The marlin is more than a great fish locked in an evenly balanced and protracted battle with an accomplished fisherman. It is also a creature onto whom Santiago projects the same qualities that he possesses, admires, and hopes to pass on: nobility of spirit, greatness in living, faithfulness to one's own identity and ways, endurance, beauty, and dignity. As Santiago and the marlin remain locked in battle for three days, they become intimately connected. Santiago first pities and admires the fish and then empathizes and identifies with it. He recognizes that just as the marlin was born to be a fish, he was born to be a fisherman.
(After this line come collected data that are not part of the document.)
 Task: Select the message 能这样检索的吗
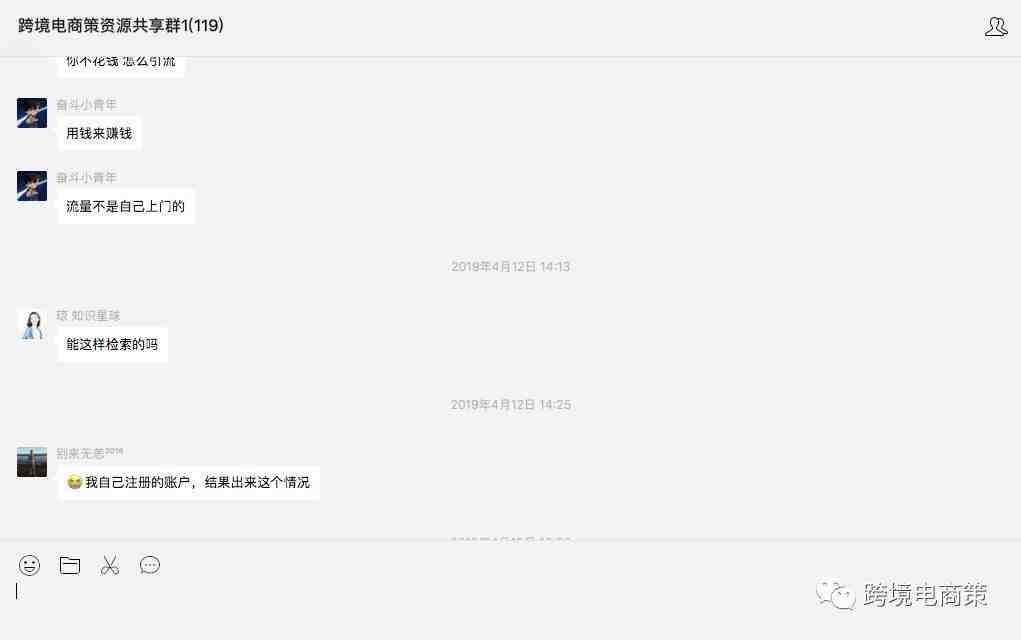[x=112, y=344]
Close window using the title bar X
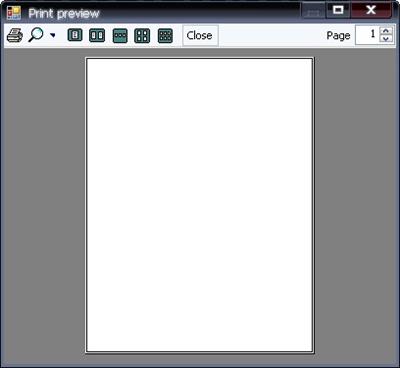Image resolution: width=400 pixels, height=368 pixels. pyautogui.click(x=371, y=10)
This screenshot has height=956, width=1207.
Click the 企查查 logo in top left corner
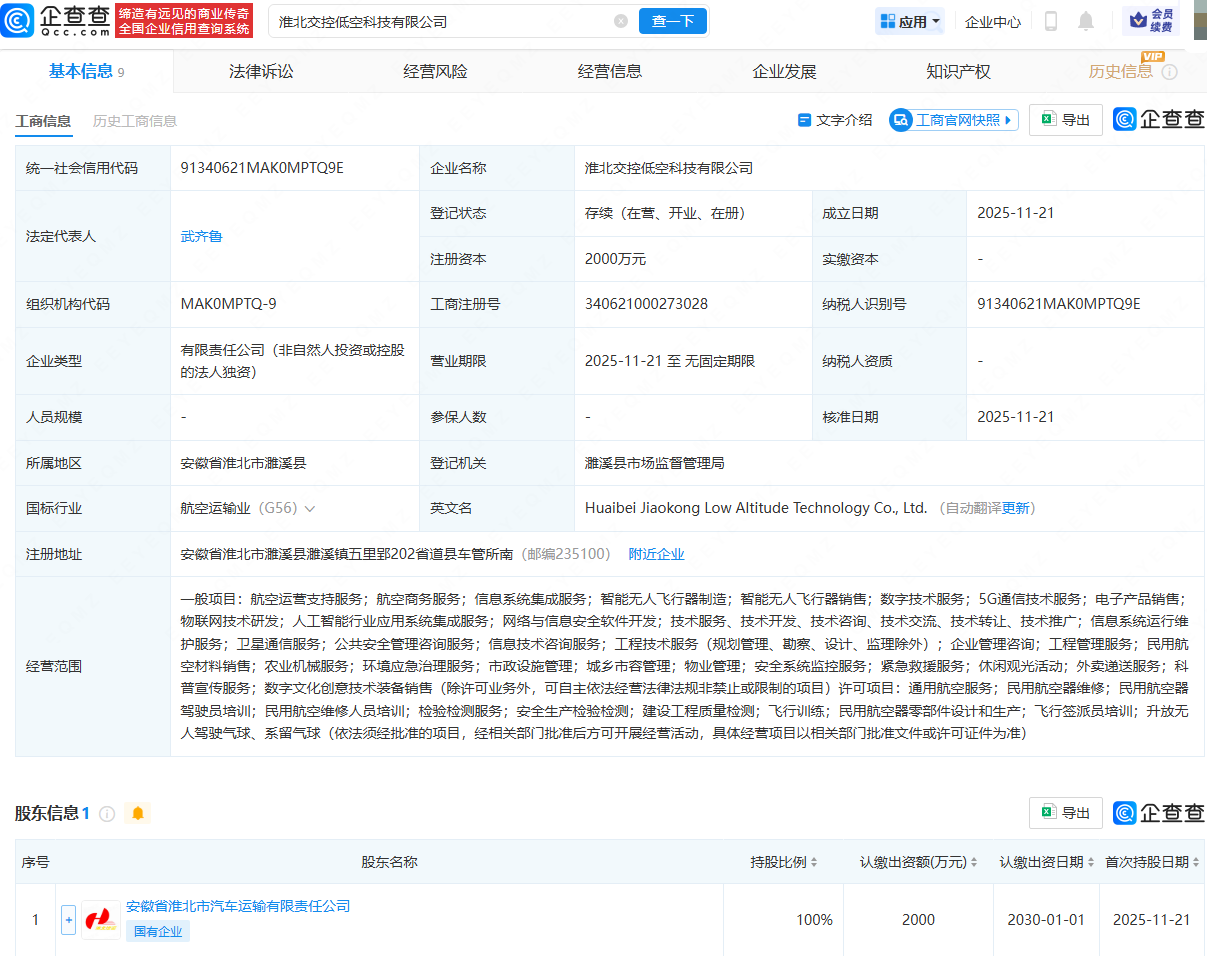[x=60, y=20]

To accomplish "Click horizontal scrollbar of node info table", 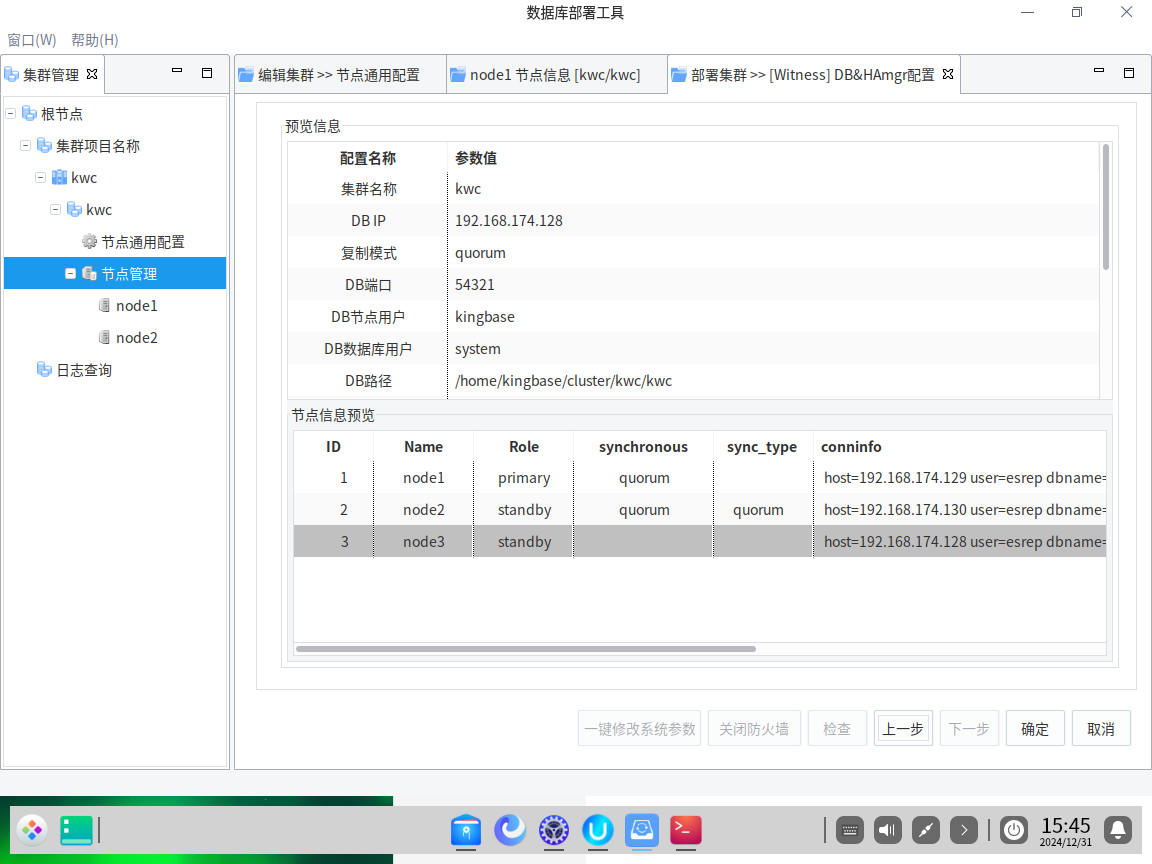I will coord(525,649).
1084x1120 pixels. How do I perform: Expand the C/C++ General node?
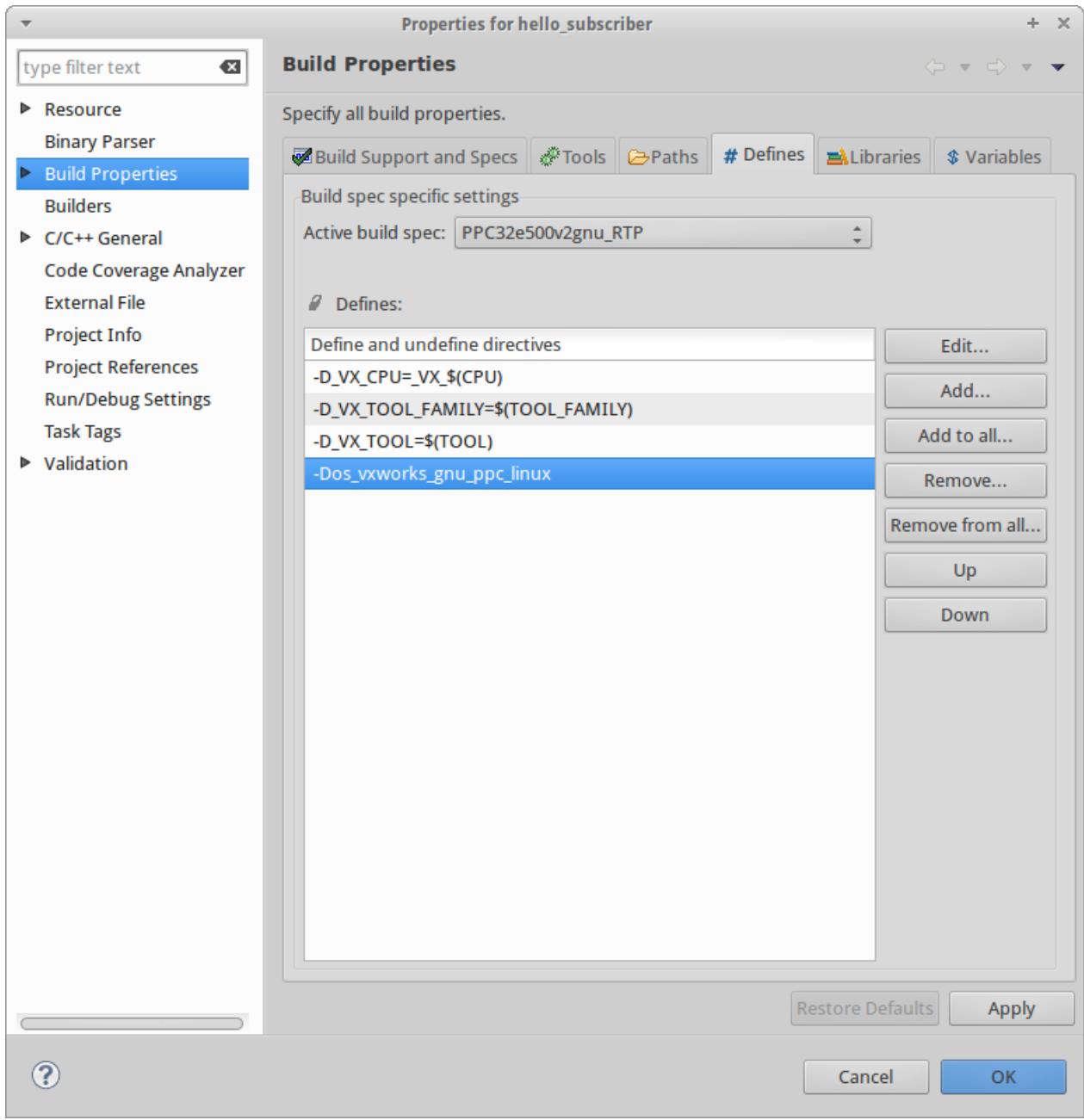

They are brothers in the inevitability of their circumstances, locked in the natural cycle of predator and prey.

The marlin's death represents Santiago's greatest victory and the promise of all those intangibles he so desperately hopes for to redeem his individual existence. Yet, like the marlin, Santiago also must inevitably lose and become the victim. After the mako shark's attack, Santiago eats the marlin's flesh to sustain himself, completing the natural cycle in which the great creature passes on something of itself to Santiago. Not only are all creatures predator and prey, but all also nourish one another. Allusions to the crucified Christ that were previously associated with the marlin (images that represent suffering, apparent defeat, and the endurance through which one redeems an individual life within nature's tragic cycle) are transferred to Santiago (as critics such as Philip Young and Arvin Wells have suggested). The marlin's brave and unavailing struggle to save its own life becomes Santiago's brave an unavailing struggle to save the marlin from the scavenger sharks.

The scavenger sharks strip the marlin of all material value, leaving only its skeleton lashed to Santiago's skiff. But before that skeleton ends up as so much garbage to be washed out with the tide, it becomes a mute testimony to Santiago's greatness and the vehicle for those intrinsic values Santiago craves to give his existence meaning and dignity. The fisherman who measures the marlin's skeleton reports that it is 18 feet long — evidence of the largest fish the villagers have ever known to come out of the Gulf. And when Manolin accepts the marlin's spear, he accepts for all time everything that Santiago wishes to bequeath him.